In response to global aviation’s growing fuel needs (over $100 billion per year) and carbon impact (780 million tons of CO2 per year), many commercial efforts have been launched in
the last few years to develop more efficient hybrid-electric airplanes. Studies show that commercial transport aircraft with electric propulsion can reduce the mission fuel burn by up to 70%, without compromising payload, range, or cruise speed. An important gap preventing these concepts to be realized is the availability of flight-weight motors and generators at the MW scale. A recent report released by the National Academies of Sciences, Engineering, and Medicine presented electrical system component requirements for a broad range of hybrid
and electric propulsion systems—motors and drives sub-systems at 6.5kW/kg.

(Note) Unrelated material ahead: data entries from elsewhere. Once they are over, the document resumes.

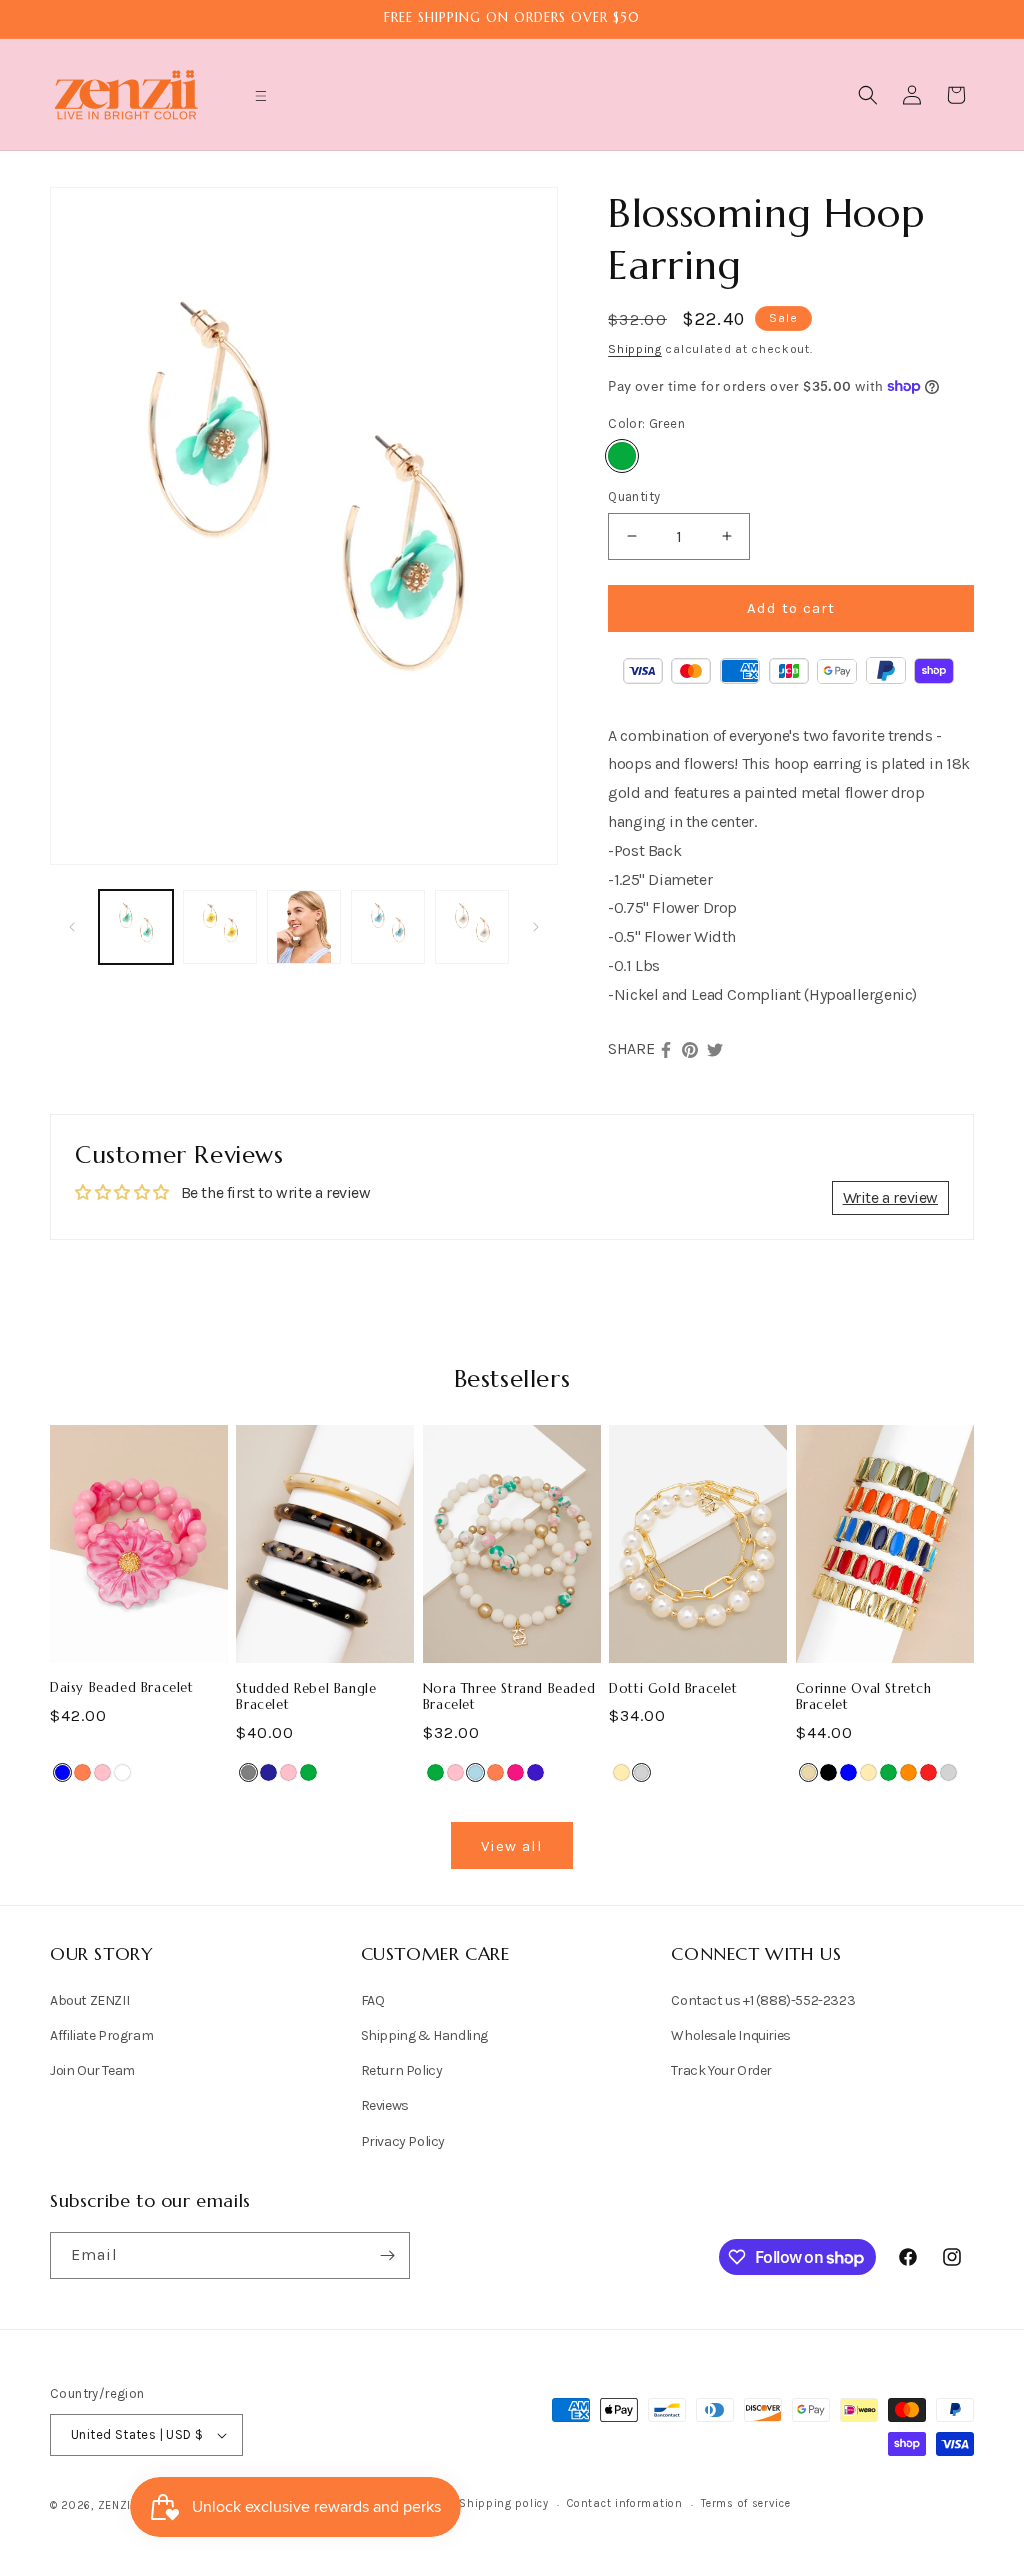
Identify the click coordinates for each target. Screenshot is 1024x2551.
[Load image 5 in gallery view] (472, 927)
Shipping (635, 349)
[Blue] (62, 1772)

Today’s state of the art is about 1-2kW/kg. The high specific power (power-to-weight ratio) electrical machine and drive pursued at Illinois can significantly alter system level trade-offs of weight versus efficiency and improve the technical and commercial viability of these vehicles.

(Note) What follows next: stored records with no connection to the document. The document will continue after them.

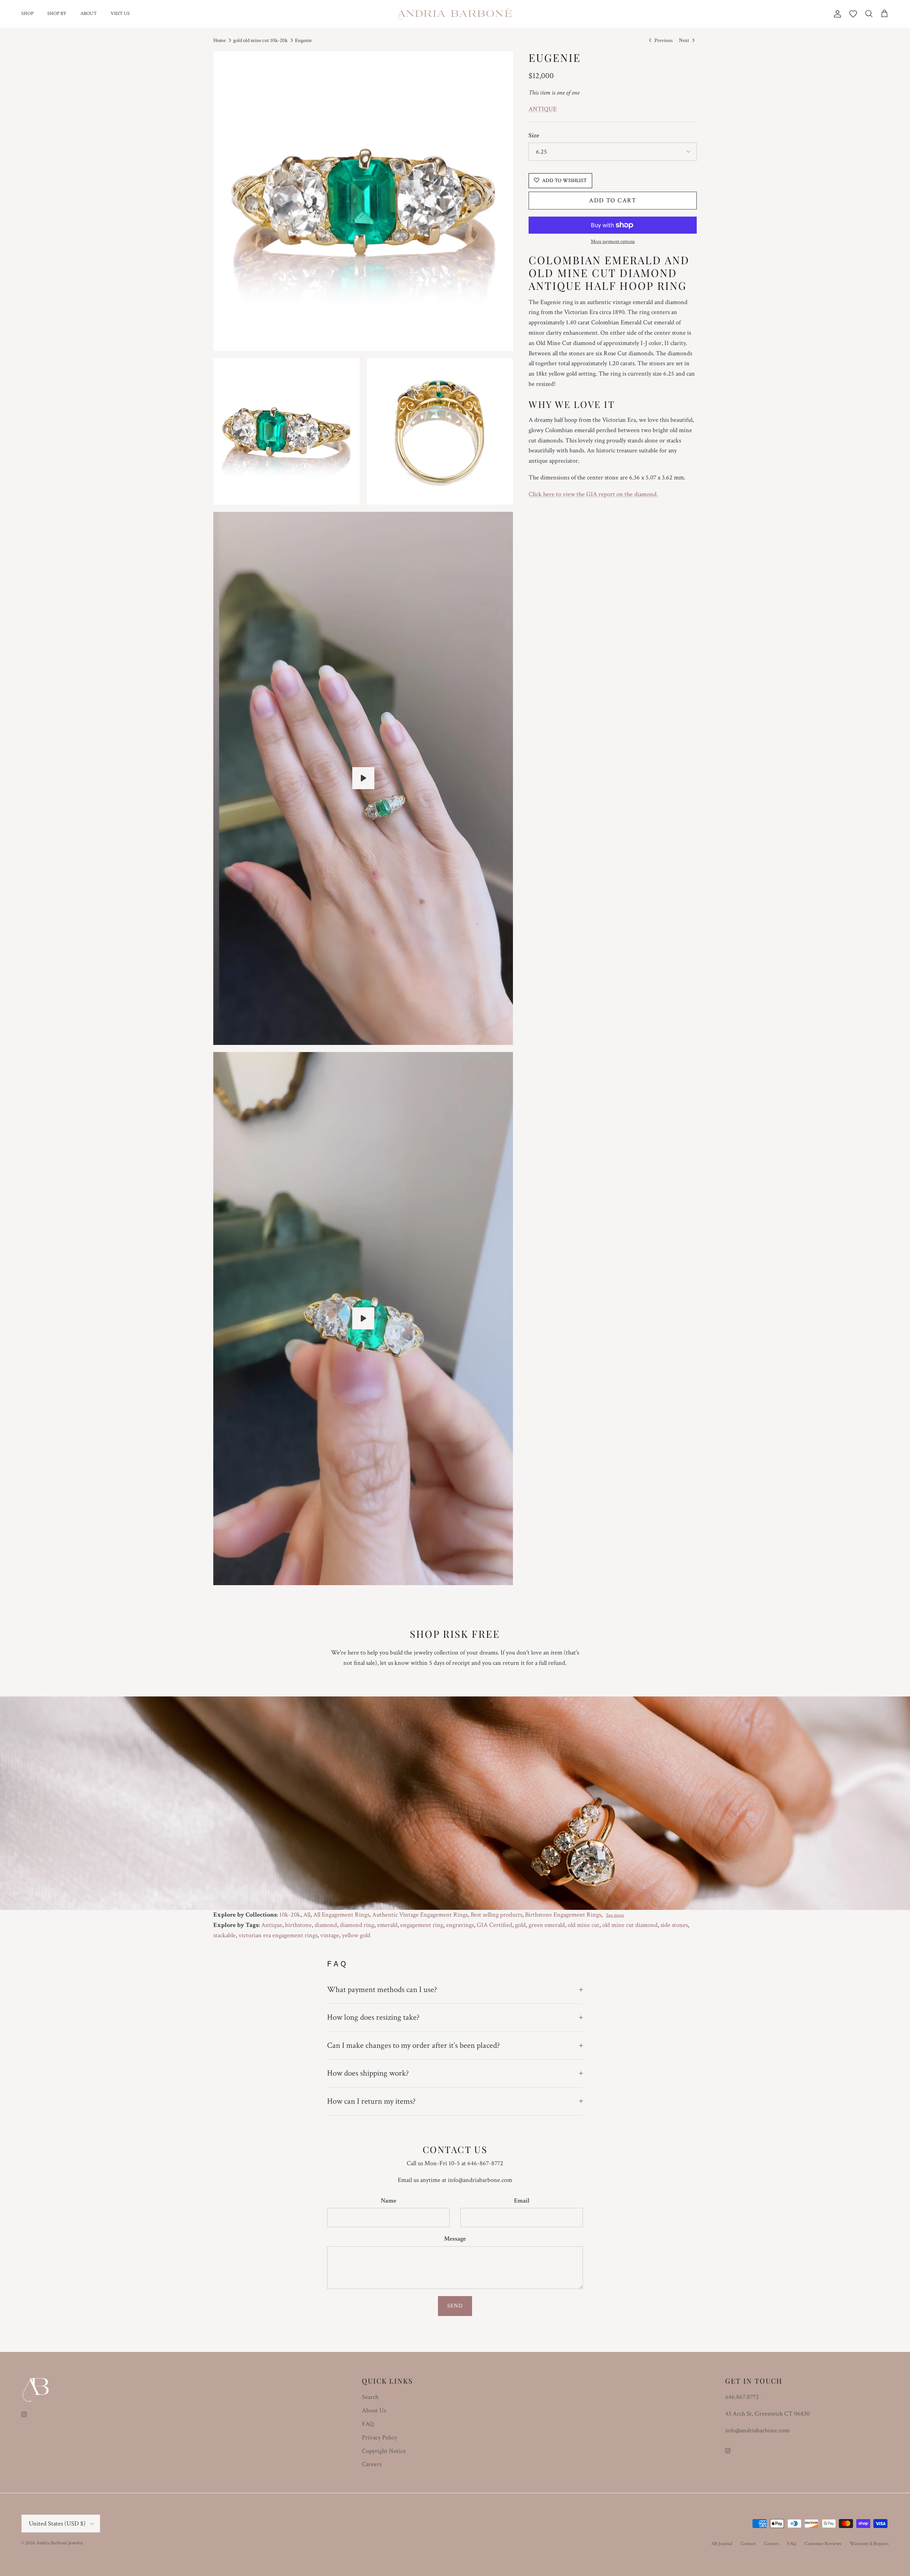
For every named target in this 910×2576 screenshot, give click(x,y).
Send (455, 2306)
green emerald (547, 1925)
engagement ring (421, 1925)
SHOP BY (56, 13)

High specific power can be achieved using high frequency (up to 10X the current values) to minimize the motor’s magnetic circuit, thereby reducing the amount of heavy metal in its design. Adoption of litz wires for the high-frequency armature coils and elimination of stator teeth alleviate the electrical and magnetic losses associated with high frequency. Cover figures show a high-speed, high-frequency one-megawatt motor being developed by the CEME for NASA’s Advanced Air Transport Technology program. Energy-dense, rare-earth permanent magnets in the rotor arranged in a Halbach array reinforce the magnetic field at the air-gap and effectively cancel the field on the opposite side, eliminating the need for a rotor yoke. Carbon fiber, chosen for its high strength-to-weight ratio, is chosen to retain the magnet at high tip speeds. Furthermore, using outer-rotor topology permits proper thickness of the retaining ring without sacrificing the magnetic air gap between the magnet and the high-frequency coils. The resulting air-core topology allows the heat sink to be designed around the stator’s inner diameter. Together, with a ducted fan that pulls air in from the free end of the cantilevered design, the heat sink makes possible effective extraction of thermal losses from the high frequency coils. Several bench tests, including a full-speed rotor spin test, have been conducted and many risks, such as hotspot temperature and structural integrity, have been retired. The high power density, high specific power of the described motor provides advantages for the aerospace industry as well as for any applications with weight and space constraints, such as the oil and gas industry and renewable energy sector.